Ia juga mengaku, sumbangan itu tidak ada kaitannya dengan kegiatan proyek di Bantaeng dan di Pemprov Sulsel. "Saya sumbang karena lihat masjidnya. Biasa kami sumbang untuk pembangunan gereja dan pura," tambahnya.
Kontraktor lainnya, Thiawudy Wikarso juga memberi sumbangan melalui dana CSR untuk pembangunan masjid. Nilanya pun sama yakni Rp100 juta, dikirim langsung ke rekening yayasan pengurus masjid.
"Setelah selesai peletakan batu pertama saya makan siang bersama. Pak Petrus kemudian sampaikan bahwa dia sumbangkan Rp100 juta untuk masjid, saya spontan bilang saya ikut juga," bebernya.
Dana tersebut dirincikannya ditransfer dua kali yakni Rp50 juta diawal, kemudian menyusul Rp50 juta lagi dihari yang sama pada bulan Desember.
"Dana CSR memang untuk kepentingan sosial. Tidak pernah ada kaitannya dengan pemerintah. Tidak ada juga kemudahan yang diberikan oleh pemerintah. Tidak pernah juga komunikasi dengan NA soal proyek," katanya.
Fakta juga disebutkan, dua kontraktor tersebut sudah mengenal Nurdin Abdullah sejak menjabat sebagai Bupati Bantaeng. Jauh sebelum Nurdin Abdullah menjabat, keduanya sudah sering mendapat proyek di Bantaeng karena pekerjaannya yang memuaskan.
Saksi lain yakni Sekretaris Direktur Utama Bank Sulselbar, Riski Angriani juga mengungkapkan, jika ia pernah menyetor uang senilai Rp100 juta atas perintah seseorang yang datang bertamu di ruangan direktur waktu itu.
Namun ia tidak tahu namanya, hanya mengingat ciri-cirinya berbadan tinggi dan berkulit sawo matang.
"Ada tamu minta tolong disetor uang nilainya Rp100 juta dalam bentuk cash.

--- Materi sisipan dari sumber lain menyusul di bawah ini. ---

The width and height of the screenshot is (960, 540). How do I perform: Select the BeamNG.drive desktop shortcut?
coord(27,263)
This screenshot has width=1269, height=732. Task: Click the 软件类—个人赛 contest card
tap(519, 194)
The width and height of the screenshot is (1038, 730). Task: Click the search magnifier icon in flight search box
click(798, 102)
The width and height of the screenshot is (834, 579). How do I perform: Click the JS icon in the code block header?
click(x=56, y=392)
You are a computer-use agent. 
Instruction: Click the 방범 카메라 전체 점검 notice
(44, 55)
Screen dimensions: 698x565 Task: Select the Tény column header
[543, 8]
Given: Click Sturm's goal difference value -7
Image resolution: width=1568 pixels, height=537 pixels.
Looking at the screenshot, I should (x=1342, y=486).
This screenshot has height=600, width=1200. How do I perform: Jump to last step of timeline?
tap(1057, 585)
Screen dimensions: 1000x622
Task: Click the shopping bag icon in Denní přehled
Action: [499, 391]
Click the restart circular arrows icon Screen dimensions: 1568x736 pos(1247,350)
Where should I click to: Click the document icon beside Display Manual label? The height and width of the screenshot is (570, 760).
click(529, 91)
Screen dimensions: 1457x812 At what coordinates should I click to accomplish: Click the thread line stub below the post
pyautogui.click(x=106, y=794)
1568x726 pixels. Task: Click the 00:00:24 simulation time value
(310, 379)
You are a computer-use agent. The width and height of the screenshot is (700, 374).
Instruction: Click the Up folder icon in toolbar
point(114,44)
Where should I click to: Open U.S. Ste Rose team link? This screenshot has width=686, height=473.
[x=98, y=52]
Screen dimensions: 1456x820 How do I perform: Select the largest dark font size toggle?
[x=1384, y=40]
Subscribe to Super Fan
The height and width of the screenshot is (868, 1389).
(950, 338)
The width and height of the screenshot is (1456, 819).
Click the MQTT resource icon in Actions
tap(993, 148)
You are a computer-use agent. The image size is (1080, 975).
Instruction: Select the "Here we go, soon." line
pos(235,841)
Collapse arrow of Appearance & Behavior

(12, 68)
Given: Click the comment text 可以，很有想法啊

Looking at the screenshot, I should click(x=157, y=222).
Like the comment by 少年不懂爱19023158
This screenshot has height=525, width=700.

Rekening tujuannya ke Yayasan Pengurus Masjid. Setelah itu, dia masuk ke ruangan direktur utama," ungkap wanita kelahiran tahun 1998 silam ini.
Kuasa Hukum Nurdin Abdullah, Arman Hanis mengatakan, tiga saksi yang dihadirkan sudah tegas memberikan informasi.
Saat itu disampaikan bahwa tidak ada sama sekali permintaan dari Gubernur Sulsel non aktif, Nurdin Abdullah secara langsung untuk mengarahkan sumbangan tersebut ke pembangunan masjid.
"Dua kontraktor menyampaikan itu inisiatif mereka, jumlahnya juga ditentukan sendiri, tidak ada juga arahan langsung dari gubernur," katanya saat dihubungi via saluran telepon.
Lanjut Arman Hanis, fakta tersebut adalah poin penting yang harus diketahui. Apalagi penyetorannya juga langsung ke rekening yayasan, bukan ke rekening gubernur.
"Pak Nurdin waktu pidato peletakan batu pertama menyampaikan bahwa pembangunan masjid itu untuk masyarakat. Kontraktor lah yang inisiatif menyumbang untuk masjid yang akan digunakan masyarakat," kuncinya.